The ISI provides operational, intelligence, communication, training, financial and material support to Islamist fundamentalist terrorist organisations like the Lashkar-e-Taiba (LeT) and the Jaish-e-Mohammad (JeM) to wage war against India.

While engaing  with Islamabad, India must also  adopt a pro-active strategic approach with it, writes Gurmeet Kanwal.
Pakistani security personnel check a car outside a Pakistan Air Force base after an attack by militants in northwest Pakistan’s Peshawar, September 18, 2015. Tehree-i-Taliban claimed responsibility for the attack. (Photo: IANS)
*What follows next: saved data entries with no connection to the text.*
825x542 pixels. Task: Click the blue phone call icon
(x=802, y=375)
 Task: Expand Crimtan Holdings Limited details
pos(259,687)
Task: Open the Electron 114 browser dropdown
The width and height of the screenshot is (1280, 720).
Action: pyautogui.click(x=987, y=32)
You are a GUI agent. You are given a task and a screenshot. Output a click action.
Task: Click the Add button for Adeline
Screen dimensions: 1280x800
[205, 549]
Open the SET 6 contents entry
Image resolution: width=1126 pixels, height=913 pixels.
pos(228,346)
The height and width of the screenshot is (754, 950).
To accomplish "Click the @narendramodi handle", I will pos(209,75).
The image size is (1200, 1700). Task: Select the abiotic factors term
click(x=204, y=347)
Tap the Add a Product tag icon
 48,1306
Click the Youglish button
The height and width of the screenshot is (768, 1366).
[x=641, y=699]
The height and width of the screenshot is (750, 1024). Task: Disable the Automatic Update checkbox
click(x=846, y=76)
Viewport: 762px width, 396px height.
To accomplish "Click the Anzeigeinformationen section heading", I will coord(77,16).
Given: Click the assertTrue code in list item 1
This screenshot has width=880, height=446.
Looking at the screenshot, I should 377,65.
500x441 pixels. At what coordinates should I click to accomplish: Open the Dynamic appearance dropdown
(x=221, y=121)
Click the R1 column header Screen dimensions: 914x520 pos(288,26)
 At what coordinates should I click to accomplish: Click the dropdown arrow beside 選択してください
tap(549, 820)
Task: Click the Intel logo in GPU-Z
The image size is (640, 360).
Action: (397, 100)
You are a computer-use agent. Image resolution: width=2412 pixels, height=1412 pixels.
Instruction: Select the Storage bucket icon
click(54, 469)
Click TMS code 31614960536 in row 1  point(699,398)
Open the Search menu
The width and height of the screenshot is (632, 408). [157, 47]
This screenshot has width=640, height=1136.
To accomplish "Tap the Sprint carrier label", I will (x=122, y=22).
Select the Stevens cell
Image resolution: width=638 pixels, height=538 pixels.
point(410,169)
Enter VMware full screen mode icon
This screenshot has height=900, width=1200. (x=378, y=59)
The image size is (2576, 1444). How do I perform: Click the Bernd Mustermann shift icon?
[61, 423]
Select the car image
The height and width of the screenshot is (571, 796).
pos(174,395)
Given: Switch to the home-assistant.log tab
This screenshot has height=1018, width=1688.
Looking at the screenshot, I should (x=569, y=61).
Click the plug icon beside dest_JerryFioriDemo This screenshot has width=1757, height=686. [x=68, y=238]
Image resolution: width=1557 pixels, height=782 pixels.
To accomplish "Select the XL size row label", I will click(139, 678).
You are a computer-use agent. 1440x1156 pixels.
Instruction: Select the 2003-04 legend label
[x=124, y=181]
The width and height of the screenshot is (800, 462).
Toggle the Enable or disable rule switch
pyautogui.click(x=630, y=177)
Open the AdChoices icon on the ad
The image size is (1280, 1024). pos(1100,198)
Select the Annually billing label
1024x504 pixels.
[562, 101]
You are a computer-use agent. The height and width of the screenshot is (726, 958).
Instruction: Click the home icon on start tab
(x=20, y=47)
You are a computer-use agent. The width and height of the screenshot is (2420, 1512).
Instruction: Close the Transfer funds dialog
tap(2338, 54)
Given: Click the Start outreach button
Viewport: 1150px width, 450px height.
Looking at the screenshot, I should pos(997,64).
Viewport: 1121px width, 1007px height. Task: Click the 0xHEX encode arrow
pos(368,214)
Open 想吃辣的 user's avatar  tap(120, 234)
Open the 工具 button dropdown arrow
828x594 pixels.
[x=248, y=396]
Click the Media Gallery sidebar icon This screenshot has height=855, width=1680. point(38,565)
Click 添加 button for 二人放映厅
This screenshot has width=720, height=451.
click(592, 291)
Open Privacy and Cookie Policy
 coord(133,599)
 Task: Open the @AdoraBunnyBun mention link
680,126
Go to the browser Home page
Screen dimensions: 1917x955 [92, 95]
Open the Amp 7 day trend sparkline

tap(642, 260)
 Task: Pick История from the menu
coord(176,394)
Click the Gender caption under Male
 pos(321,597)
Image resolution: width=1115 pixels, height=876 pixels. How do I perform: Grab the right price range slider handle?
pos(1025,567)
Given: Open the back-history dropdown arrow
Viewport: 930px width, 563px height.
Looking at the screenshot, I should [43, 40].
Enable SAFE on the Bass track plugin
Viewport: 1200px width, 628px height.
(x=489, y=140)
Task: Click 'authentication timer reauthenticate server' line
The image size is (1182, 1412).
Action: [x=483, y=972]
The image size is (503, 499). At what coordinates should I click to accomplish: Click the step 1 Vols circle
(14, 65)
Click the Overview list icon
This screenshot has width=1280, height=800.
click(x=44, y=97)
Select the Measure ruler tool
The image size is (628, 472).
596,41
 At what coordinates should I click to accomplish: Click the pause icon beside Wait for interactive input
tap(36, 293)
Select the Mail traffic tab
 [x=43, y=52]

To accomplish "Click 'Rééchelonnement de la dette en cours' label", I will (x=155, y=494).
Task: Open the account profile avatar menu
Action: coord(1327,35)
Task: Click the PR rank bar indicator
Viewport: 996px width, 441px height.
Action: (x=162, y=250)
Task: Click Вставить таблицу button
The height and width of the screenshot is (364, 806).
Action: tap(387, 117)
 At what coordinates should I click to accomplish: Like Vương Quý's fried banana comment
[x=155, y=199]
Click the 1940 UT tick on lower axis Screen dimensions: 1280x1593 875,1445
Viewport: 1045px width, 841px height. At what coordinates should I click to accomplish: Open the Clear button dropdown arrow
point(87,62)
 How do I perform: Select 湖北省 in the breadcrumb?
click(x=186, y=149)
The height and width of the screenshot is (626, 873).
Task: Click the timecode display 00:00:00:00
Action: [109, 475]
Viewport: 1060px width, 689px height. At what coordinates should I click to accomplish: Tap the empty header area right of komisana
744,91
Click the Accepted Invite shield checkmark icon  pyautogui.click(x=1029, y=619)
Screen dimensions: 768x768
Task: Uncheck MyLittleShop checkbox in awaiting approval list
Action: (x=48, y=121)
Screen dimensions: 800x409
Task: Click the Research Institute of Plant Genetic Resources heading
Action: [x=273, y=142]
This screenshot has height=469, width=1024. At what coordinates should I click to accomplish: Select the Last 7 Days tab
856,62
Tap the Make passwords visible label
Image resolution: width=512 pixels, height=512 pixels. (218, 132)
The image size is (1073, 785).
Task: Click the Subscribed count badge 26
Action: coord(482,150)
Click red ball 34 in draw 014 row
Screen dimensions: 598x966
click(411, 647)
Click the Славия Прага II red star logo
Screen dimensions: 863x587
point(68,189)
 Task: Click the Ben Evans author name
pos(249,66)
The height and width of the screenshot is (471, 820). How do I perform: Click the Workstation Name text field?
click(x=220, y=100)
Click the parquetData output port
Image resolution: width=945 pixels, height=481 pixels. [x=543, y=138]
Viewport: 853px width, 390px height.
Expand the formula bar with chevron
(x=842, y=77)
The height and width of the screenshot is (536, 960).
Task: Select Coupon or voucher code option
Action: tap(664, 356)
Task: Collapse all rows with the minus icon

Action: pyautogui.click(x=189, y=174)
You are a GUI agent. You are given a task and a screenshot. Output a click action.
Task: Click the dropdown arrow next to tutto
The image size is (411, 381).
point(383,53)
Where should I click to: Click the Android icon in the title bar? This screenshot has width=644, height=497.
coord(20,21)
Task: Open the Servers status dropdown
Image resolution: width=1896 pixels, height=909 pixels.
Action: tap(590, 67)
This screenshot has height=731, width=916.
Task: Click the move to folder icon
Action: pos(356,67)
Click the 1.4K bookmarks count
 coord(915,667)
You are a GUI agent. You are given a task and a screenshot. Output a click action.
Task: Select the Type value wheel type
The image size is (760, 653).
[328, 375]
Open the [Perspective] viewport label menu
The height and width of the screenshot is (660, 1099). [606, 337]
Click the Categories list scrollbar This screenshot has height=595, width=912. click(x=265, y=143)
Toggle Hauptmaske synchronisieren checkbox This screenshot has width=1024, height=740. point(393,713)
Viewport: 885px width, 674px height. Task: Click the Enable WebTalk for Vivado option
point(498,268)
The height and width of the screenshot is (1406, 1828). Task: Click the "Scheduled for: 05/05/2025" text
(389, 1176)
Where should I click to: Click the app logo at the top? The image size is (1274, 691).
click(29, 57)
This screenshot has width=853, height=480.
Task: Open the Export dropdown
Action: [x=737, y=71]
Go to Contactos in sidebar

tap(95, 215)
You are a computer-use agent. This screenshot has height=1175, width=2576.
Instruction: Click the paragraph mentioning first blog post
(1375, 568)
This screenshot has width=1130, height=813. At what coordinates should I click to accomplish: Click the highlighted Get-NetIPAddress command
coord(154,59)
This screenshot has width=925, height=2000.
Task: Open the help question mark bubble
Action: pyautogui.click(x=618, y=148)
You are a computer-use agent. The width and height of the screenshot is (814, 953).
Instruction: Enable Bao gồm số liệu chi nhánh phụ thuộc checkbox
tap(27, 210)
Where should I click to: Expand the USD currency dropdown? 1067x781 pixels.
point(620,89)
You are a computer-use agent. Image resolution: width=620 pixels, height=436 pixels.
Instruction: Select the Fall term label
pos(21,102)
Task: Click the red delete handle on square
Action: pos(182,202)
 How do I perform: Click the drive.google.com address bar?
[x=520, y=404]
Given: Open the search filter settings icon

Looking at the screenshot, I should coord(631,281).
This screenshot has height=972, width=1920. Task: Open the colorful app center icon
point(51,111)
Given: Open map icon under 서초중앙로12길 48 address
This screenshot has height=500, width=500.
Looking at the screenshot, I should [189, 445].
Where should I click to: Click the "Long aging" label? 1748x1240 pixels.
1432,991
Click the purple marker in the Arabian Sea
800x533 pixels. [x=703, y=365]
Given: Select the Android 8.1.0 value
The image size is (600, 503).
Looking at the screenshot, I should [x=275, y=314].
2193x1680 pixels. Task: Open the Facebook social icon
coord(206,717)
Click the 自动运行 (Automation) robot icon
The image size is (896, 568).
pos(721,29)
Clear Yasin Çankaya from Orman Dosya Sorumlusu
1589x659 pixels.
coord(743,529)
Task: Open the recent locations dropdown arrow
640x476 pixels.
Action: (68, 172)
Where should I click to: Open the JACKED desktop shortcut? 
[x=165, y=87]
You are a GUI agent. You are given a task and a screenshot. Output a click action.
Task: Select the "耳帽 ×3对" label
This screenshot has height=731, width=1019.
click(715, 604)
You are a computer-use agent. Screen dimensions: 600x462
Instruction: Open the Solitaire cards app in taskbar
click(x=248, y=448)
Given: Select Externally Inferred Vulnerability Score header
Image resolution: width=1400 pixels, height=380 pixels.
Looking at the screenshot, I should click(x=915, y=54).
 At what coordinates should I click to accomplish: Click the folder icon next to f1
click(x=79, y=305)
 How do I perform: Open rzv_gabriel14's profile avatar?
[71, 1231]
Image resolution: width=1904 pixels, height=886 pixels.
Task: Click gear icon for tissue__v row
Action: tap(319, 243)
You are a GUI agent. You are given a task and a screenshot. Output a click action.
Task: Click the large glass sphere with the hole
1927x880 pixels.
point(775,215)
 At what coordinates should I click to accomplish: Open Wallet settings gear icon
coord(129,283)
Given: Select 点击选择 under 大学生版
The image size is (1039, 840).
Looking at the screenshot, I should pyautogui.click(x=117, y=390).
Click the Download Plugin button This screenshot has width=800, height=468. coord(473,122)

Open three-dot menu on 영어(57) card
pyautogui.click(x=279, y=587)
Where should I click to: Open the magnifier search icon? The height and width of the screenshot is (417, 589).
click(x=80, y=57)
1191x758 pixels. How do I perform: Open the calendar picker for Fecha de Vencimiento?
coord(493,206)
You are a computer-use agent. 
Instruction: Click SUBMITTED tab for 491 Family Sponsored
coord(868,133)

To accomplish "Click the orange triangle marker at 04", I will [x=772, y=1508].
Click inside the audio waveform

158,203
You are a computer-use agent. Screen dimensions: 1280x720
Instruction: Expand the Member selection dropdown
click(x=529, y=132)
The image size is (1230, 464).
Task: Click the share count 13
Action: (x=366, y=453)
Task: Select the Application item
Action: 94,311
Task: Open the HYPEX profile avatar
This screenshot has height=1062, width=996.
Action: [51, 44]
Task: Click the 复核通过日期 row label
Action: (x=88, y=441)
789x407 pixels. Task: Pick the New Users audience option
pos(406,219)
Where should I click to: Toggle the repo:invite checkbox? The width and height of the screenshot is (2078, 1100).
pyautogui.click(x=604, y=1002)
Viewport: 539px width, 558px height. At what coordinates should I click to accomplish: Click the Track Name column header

Pakistan is headed towards a dangerous denouement.  Internal instability, including creeping Talibanisation, the struggle to tame the Tehrik-e-Taliban Pakistan (TTP) in North Waziristan, Shia-Sunni sectarian violence, and the quest of the people of Balochistan for independence, is gnawing away at the country’s innards.

The economy is in a serious mess. The funds are low, the debts are high, exports have dwindled to a trickle and the rupee has fallen to an all-time low of about 100 rupees to a dollar. Pakistan is dependent on US largesse to meet its obligations for the repayment of its burgeoning debt. Some analysts have described the situation as a ‘slow motion implosion’.

Yet, the Pakistan army opposes peace with India. Even though the strike at the Pathankot air base is likely to have been planned before Prime Minister Narendra Modi’s Christmas Day meeting with Mian Nawaz Sharif at Lahore, the Pakistan army chief could have given orders to call it off. Quite obviously, he chose not to do so as the army wished to send a message to the Pakistan PM: talk peace with India if you wish, but do not cross the line.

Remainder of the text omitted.